* [WHAT TO WORK ON] Copy everything from the line containing "pixels, height=498 pixels." down to the line containing "tap(179, 473)", replacing "text link" with "hyperlink" and changing nothing else.

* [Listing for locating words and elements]
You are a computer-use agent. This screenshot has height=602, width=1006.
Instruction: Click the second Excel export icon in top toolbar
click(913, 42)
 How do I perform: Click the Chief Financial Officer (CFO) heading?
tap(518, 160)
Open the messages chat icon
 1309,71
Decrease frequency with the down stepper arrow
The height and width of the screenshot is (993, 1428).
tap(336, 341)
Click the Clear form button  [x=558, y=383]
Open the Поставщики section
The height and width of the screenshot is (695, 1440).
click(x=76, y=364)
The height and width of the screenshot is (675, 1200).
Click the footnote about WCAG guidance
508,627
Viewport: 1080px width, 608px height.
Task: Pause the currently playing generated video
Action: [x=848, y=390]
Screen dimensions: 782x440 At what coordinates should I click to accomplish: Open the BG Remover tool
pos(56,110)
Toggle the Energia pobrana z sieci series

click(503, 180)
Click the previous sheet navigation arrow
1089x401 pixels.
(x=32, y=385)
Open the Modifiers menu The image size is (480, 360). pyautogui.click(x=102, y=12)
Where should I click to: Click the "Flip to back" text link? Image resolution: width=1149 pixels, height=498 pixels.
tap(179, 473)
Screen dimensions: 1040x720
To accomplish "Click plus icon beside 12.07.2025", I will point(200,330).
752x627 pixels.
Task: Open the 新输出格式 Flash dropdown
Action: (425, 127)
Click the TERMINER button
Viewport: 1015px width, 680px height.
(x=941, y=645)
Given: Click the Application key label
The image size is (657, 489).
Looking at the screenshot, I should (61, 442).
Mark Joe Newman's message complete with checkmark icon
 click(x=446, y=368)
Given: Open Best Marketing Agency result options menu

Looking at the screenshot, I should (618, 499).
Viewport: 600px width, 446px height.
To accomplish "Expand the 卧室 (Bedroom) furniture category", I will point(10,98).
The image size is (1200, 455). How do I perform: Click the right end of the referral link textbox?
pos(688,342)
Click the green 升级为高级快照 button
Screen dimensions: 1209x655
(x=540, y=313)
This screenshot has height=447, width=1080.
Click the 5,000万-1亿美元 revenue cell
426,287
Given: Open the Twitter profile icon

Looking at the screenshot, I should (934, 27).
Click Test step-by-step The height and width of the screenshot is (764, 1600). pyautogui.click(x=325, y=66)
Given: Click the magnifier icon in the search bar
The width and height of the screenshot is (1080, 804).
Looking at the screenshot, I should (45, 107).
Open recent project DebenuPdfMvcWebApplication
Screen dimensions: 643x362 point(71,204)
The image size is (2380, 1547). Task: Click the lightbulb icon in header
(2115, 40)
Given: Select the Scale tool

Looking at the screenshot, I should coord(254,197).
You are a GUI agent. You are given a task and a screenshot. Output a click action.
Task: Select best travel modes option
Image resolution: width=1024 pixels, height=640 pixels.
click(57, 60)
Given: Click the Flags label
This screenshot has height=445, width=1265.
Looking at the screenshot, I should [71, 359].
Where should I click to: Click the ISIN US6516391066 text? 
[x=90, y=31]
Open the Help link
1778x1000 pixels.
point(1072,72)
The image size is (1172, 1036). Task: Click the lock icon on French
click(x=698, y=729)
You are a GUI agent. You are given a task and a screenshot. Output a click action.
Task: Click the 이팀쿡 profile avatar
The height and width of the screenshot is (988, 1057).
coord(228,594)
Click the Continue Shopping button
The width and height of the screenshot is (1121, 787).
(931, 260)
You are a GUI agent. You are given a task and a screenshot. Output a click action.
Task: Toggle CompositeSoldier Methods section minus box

* [SOLUTION FOR THIS TASK]
Where should I click to: Click the "Flip to back" hyperlink? Image resolution: width=1149 pixels, height=498 pixels.
tap(179, 473)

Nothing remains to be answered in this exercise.